>>

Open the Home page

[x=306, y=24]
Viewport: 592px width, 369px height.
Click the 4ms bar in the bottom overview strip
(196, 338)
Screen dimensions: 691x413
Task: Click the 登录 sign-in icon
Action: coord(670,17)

<<

--- About this exercise ---
A word-for-word copy of the listing is the expected answer.

--- Exercise output ---
Open the Home page

[x=306, y=24]
Viewport: 592px width, 369px height.
Click the 4ms bar in the bottom overview strip
(196, 338)
Screen dimensions: 691x413
Task: Click the 登录 sign-in icon
Action: coord(670,17)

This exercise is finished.